GOALS OF LABORATORY SEARCH

• Diagnosis

• Carriers

• Avoidance of transmission through blood transfusion

• Control of transportation of animals in non-endemic areas

• Response to treatment

Previously, diagnosis was mostly based on immunological tests and smears from lymphnodes and bone marrow. But during the 90s the use of other diagnostic methods such as PCR, improved rapidly researcher’s ability to study leismanionis in humans and dogs. Moreover, during the last decade innovative biomolecular techniques promoted further the use of new laboratory methods and technologies. Gradually, real-time PCR replaced compatible (qualitative) and nested PCR as the most sensitive and accurate method.

Molecular techniques proved the following:

1. The infection in endemic areas is wide but not all the infected animals have clinical signs. There are animals with
clinical signs of different intensity in a short time. It is believed that they have not developed effective cell immunity though they have strong but insufficient humoral immunity. There are also animals asymptomatic for many years or throughout their lives. However, a change in their health condition, the administration of immunosuppressive medicine or an immunosuppressive disease, could lead to the activation of a latent infection resulting in the development of clinical signs.

2. The infection is rapidly transmitted within the dog population especially in ideal environmental conditions.

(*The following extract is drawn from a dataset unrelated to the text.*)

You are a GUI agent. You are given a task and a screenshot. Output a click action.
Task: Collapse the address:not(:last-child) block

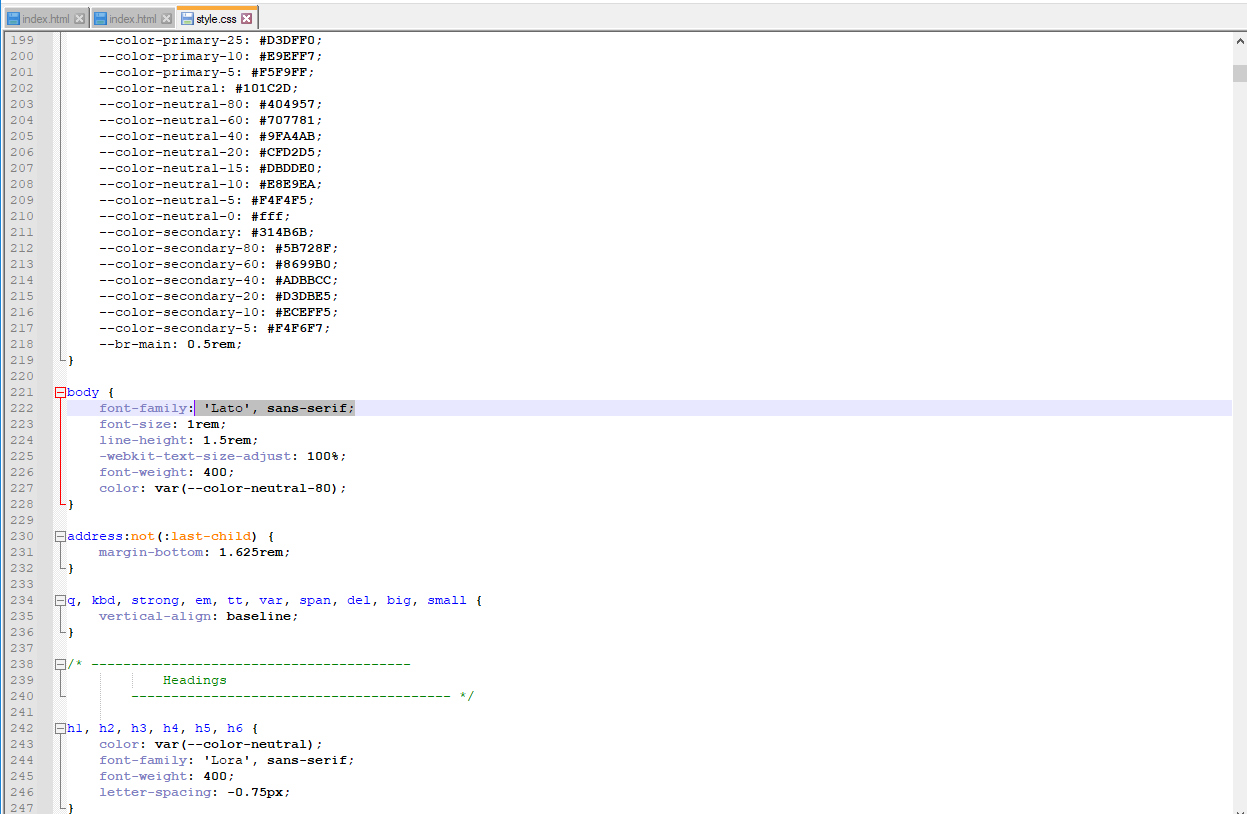60,537
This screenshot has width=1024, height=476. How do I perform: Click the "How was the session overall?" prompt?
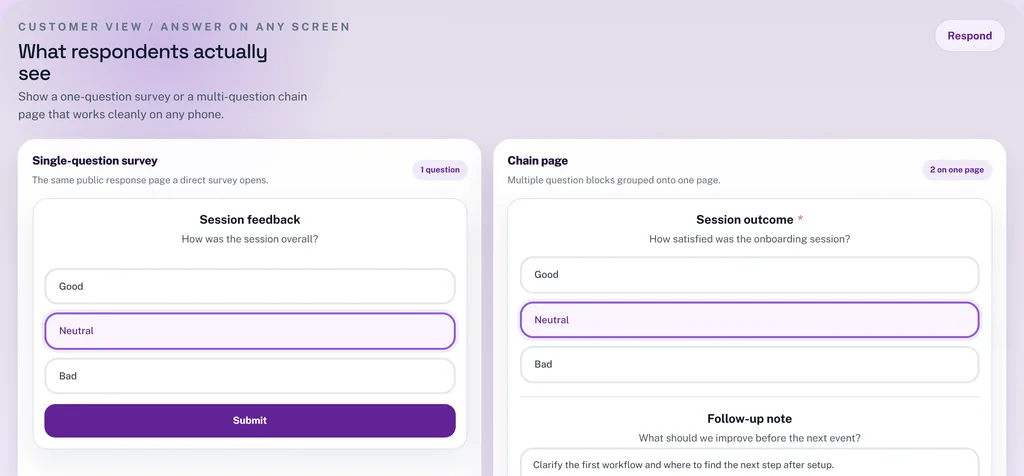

In a research held in a rural area of Naples in Italy, a group of 43 leismania negative Beagle dogs after 3 years was by 97.3 % positive in qPCR (bone marrow) and 75.7% of those were positive by IFAT. 19 dogs developed clinical signs 3 to 14 months after all the laboratory tests were positive. The most reliable diagnostic procedure is the DNA isolation of the pathogen in blood and tissues and the detection of specific antibodies in serum. In addition, real time PCR (qPCR) is a quantitative method that detects and quantifies the pathogen in animal tissues.

Laboratory methods are variable and each one of them has its advantage, its shortcomings and its recommendations.

For instance, the isolation and culture of the parasite from tissues is extremely time consuming and has lower sensitivity than real-time PCR and serological methods. The microscopic examination of stained smears of tissues such as skin, spleen, bone marrow and lymphnodes is a specific and sensitive method for the verification of disease, however its sensitivity is <30% in asymptomatic animals.

With the introduction of real-time PCR as a diagnostic tool, a major challenge for researchers has been to use it to better characterize and understand the parasite / host relationship, which would make use of the method in terms of its prognostic value.

In research held in the University of Barcelona 710 dogs were tested in an endemic area. The research lasted 3 years. 40% of them had clinical signs compatible of leismaniosis. 36,3% of all dogs were positive by serology and real time PCR, but only 17.9% had clinical signs. The results are listed below:

Because of the variable tropism of the parasite in different tissues, it is important for the veterinarian to choose the proper one.

In endemic regions, although the number of dogs positive to the parasite is great, a lower percentage of those will finally develop clinical signs. The titre in serological tests remains high for a long time before the antibodies decrease. On the other hand, dogs remain seronegative for variable time after the infection. Studies prove that seropositivity is revealed within 1 to 22 months after natural infection, while in an experimental infection it is revealed within 1 to 6 months.
Detection and quantification of parasitic load by real-time PCR is a valuable tool for parasite diagnosis especially in cases of low titre or in cases that cell immunity has been suppressed. Its prognostic value is obvious from the fact that dogs with medium, high or very high parasitic load show or will finally display clinical signs. In addition, the use of this technique for the development of new drugs and vaccines confirms its high prognostic value. Testing of animal’s parasitic load is recommended a month after the end of the treatment protocol, More particularly, real-time PCR is an effective tool for monitoring the response to the treatment especially in cases that it must be repeated and also for detection of early relapses.